Work instruction: Only the lines from the one that contains "Task: Click One-click beautify (一键美化) button" through the end of the entries, both included, should be transcribed, exactly and without pictures.

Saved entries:

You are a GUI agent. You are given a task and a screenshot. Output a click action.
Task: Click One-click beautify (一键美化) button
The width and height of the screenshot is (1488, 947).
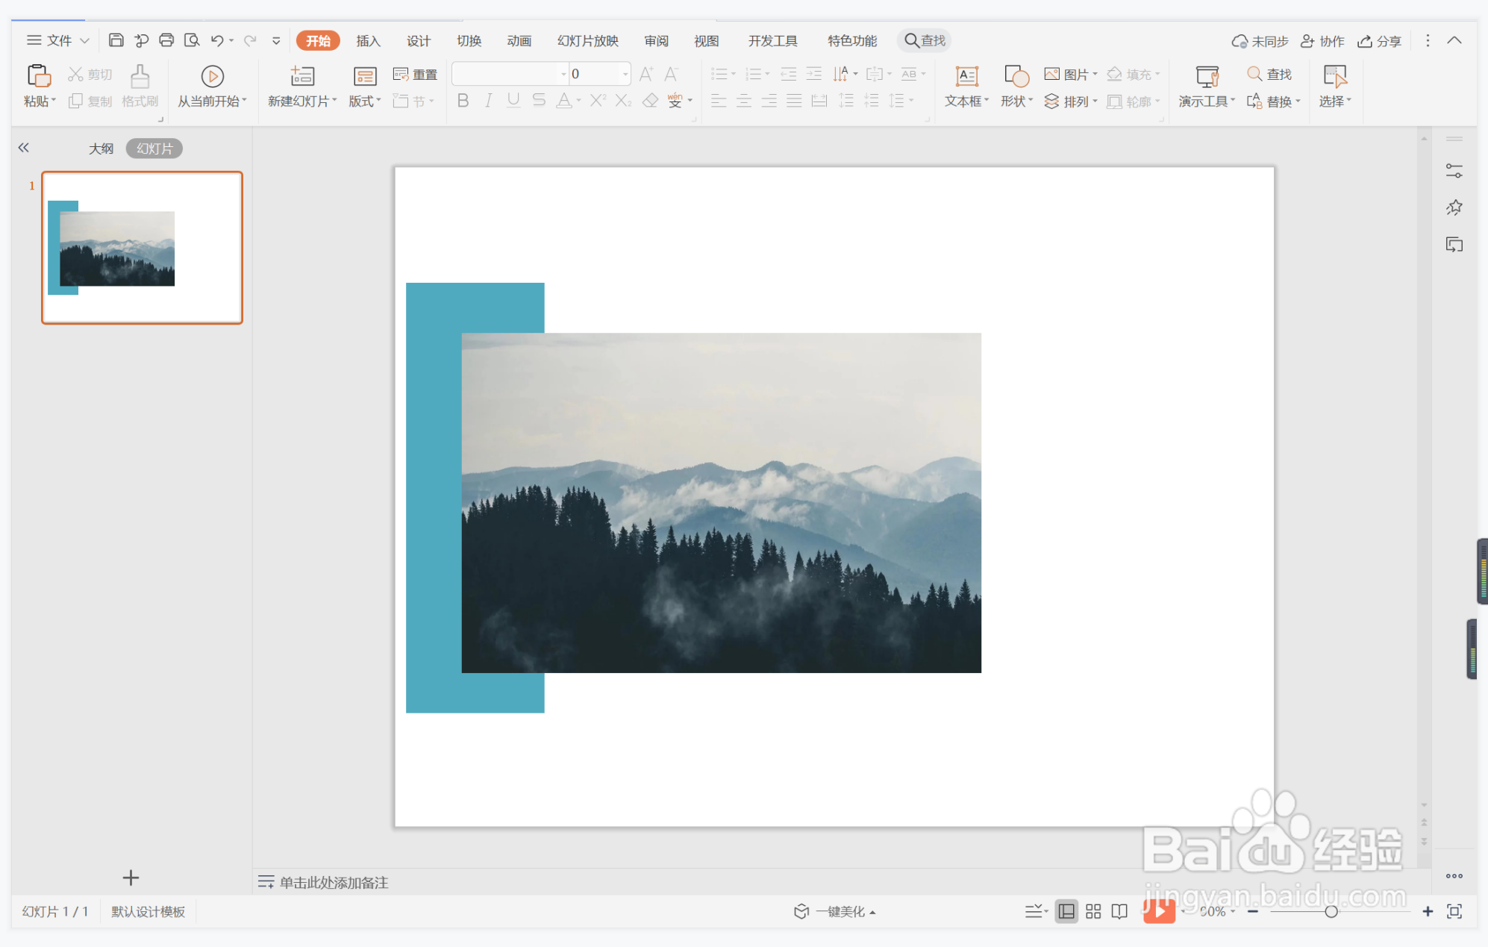(x=834, y=911)
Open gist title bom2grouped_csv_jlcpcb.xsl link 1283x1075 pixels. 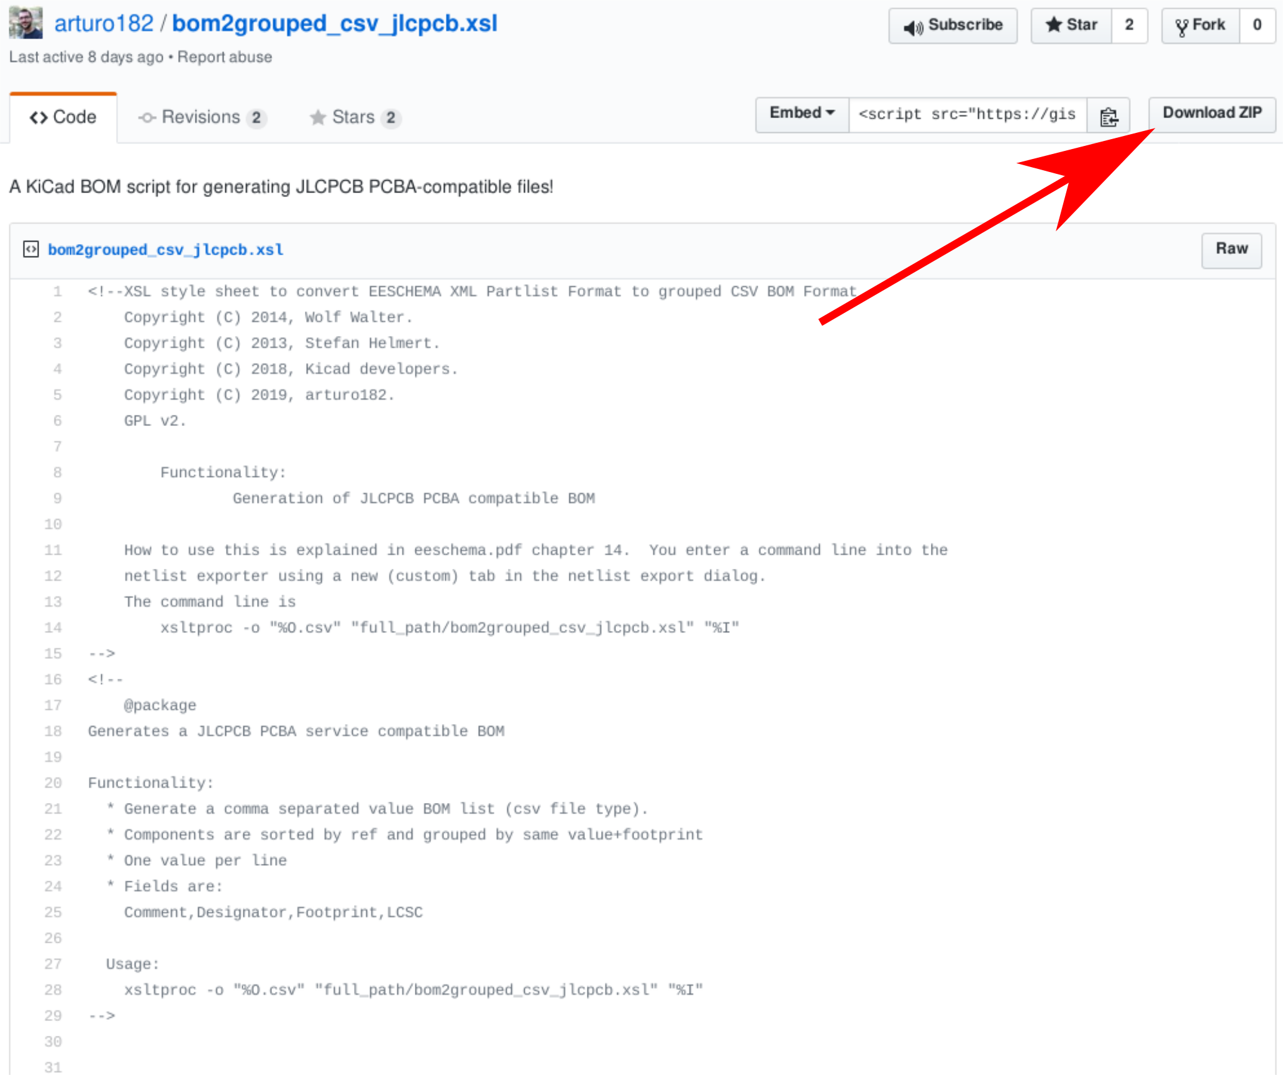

Solution for this problem:
Task: Click One-click beautify (一键美化) button
The width and height of the screenshot is (1488, 947).
(x=834, y=911)
Open gist title bom2grouped_csv_jlcpcb.xsl link 1283x1075 pixels. 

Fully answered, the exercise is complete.